What you should do:
Where a line below contains "agent", count it. Reply with the total only.

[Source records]

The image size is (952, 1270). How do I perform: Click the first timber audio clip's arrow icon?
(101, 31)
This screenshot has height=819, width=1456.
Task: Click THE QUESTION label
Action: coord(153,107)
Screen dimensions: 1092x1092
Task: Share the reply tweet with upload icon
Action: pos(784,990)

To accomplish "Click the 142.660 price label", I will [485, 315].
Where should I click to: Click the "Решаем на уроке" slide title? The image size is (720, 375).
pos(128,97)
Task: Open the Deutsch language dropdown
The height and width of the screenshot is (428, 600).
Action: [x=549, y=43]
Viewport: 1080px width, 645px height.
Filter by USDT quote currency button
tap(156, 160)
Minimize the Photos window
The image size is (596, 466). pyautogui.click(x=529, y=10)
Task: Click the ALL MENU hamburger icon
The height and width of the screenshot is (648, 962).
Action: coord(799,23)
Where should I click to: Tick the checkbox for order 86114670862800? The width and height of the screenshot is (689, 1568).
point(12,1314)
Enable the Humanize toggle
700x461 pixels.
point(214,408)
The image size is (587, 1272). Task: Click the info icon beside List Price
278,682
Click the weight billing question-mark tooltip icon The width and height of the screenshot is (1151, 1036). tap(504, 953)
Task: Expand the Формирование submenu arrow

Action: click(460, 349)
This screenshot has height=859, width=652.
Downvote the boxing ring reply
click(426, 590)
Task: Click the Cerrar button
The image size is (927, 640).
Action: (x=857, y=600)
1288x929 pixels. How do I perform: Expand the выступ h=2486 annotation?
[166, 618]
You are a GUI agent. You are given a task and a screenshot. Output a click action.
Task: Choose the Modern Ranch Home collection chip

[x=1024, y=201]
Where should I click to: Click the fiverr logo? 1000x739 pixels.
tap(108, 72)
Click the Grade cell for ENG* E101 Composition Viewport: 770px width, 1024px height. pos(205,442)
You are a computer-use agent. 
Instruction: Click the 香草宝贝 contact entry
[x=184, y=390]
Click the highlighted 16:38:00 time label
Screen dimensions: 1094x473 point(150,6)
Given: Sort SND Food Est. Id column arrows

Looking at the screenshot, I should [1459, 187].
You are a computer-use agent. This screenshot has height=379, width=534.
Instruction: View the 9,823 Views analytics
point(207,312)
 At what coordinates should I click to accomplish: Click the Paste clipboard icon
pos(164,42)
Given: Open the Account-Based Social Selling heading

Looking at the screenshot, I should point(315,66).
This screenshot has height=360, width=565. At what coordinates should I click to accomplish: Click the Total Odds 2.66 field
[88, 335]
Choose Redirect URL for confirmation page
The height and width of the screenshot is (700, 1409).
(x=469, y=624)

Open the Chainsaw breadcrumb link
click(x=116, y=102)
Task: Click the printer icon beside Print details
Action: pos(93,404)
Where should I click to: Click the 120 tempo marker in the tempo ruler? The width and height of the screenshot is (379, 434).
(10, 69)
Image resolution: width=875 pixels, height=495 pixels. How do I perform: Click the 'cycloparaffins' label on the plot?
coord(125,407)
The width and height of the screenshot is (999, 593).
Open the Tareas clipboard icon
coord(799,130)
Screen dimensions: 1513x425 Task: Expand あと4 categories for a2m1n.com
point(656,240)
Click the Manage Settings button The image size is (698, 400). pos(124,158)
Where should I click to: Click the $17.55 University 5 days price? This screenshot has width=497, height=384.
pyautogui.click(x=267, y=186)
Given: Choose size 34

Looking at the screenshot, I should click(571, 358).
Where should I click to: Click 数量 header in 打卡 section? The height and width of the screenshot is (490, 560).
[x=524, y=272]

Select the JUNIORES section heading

Expected answer:
3